Three maps are used in the video claiming to be old maps of the Tartarian Empire. The first is a map published in Le Carte De Asie in 1754 by cartographer Jean Palairet. The second map is by Abraham Ortelius from 1603, and the third was made by Jodocus Hondius and published in 1623.

While all of these old maps of Asia explicitly depict the historical area of Tartaria, it does not prove the existence of a Tartarian empire as claimed by the Tartaria conspiracy theory. Tartaria, or Tartary, is the historical name given by Europeans to the lands of eastern Europe and Central and Inner Asia, believed to be controlled by the Tartars. 

"Tartar" became an umbrella term used by Europeans to describe several different groups, including the Mongols during the Mongol invasions of the 13th and 14th centuries, as well as other nomadic tribes and sedentary populations in the region. The Mongols were known for their destructive conquests, and the term Tartars drew on connotations from Tartarus, the Latin word for Hades, the equivalent of Hell in Greek mythology. They became synonymous with the Antichrist, Gog and Magog, and a force sent to punish the Christian world. The term is a toponym, a geographical term, not equal to an entity such as an empire. To provide a historical example, the third edition of the 1771 Encyclopedia Britannica describes "Tartary" as a geographical region and the inhabitants therein, not an empire. No historical evidence exists of a Tartarian empire, and the maps are of the northern and central parts of Asia drawn from a European perspective. 

The narrator of the viral TikTok video also states that the steep sides of the wall and the watchtowers face China, indicating it was built to protect from the Chinese and not the opposite. Promotional pictures of the wall are used as evidence, but the narrator does not state the location or orientation of the photograph. None of the pictures includes both sides of the walls either. The part of the wall "facing into China" can thus be argued to be either side of the wall. Therefore it does not prove that the steep side of the wall and the watchtowers are facing China. 

The construction of the first defensive structures that would later become the Great Wall of China began in the seventh century BCE by the Chu State.

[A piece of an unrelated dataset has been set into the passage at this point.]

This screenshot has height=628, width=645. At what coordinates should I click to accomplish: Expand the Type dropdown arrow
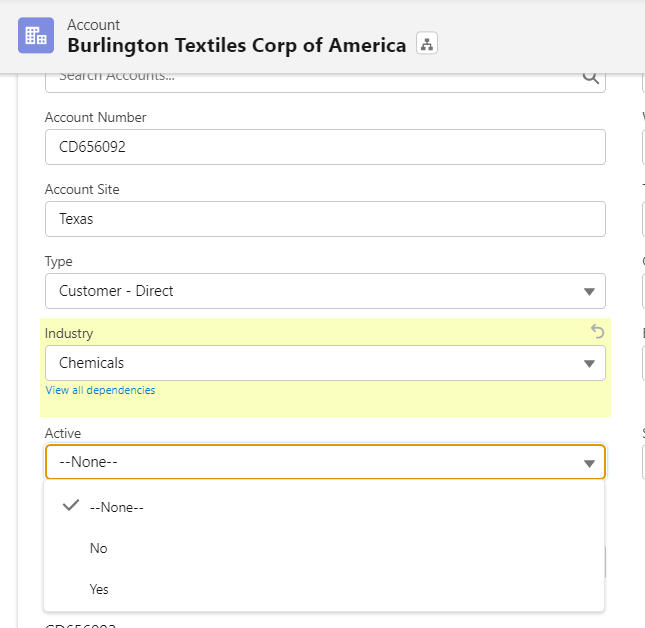[x=589, y=291]
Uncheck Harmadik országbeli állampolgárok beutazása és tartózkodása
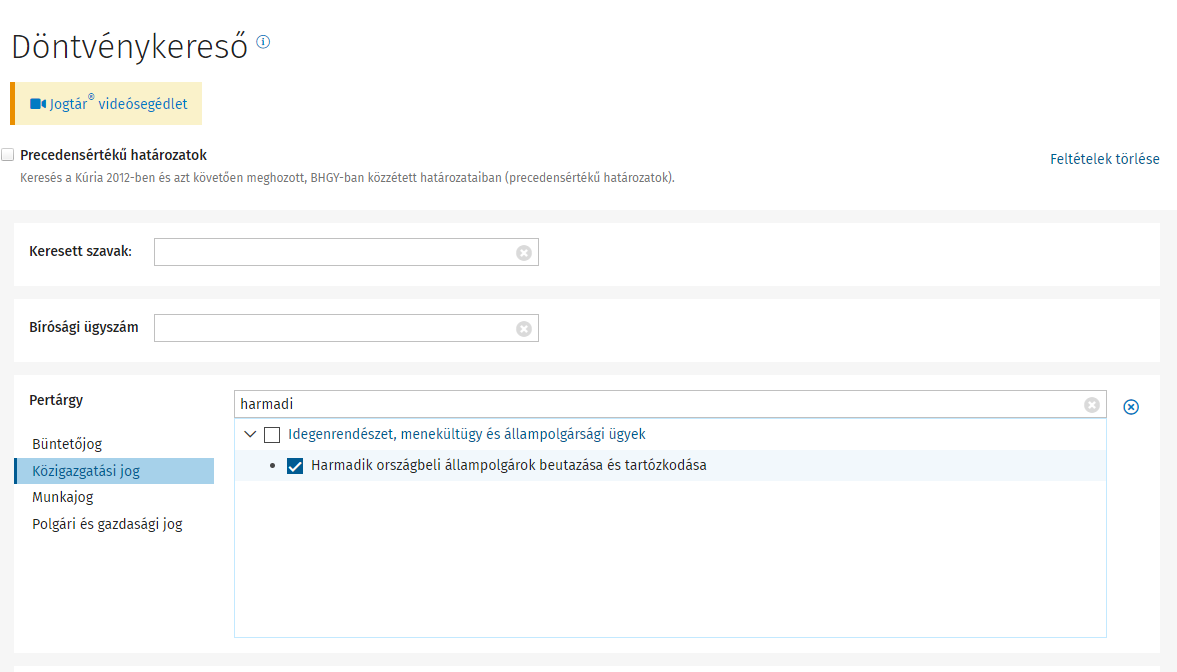1177x672 pixels. point(295,466)
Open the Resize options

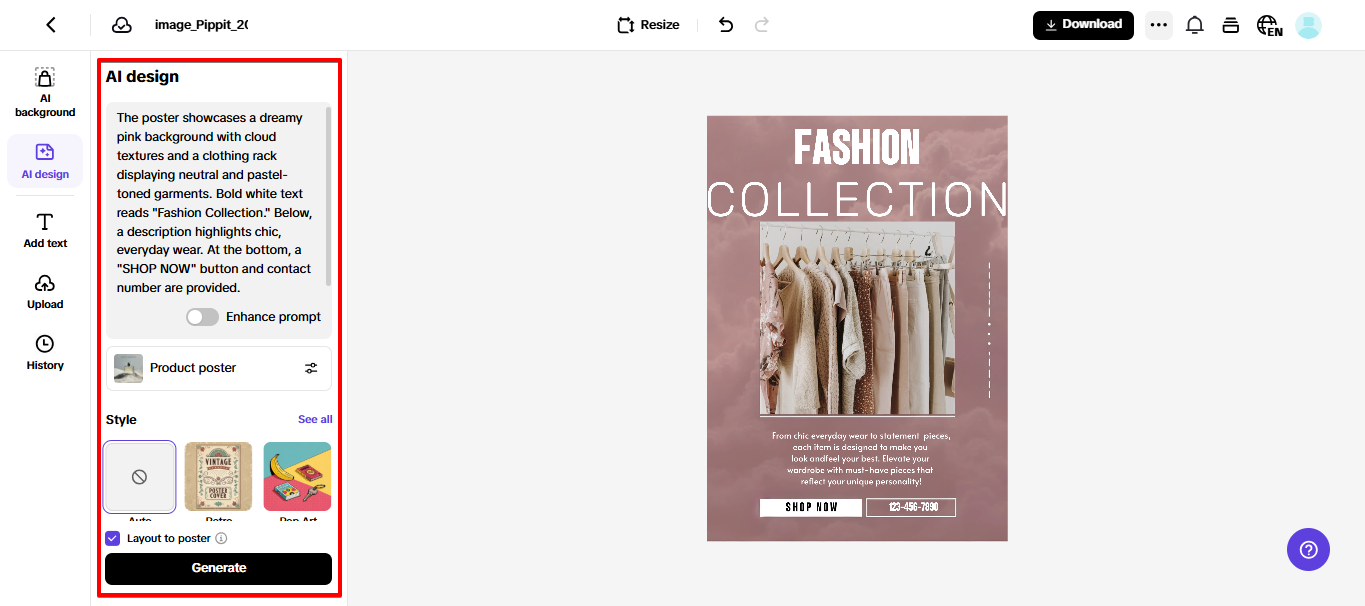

In the third century BCE, during the Qin Dynasty, several sections of the defensive walls were connected into a single defensive system. Construction of the wall was continuous until the Ming Dynasty, which ruled from 1368-1644 CE. The fortification was built to protect against nomadic tribes north of China, such as the Xiongnu, the Kitans, and later the Mongols. As such, the Chinese built the fortifications for around 2,300 years, not the Tartarians. 


Considering the historical evidence of the construction of the Great Wall of China and that no records exist of a Tartarian empire, we have marked this claim as false.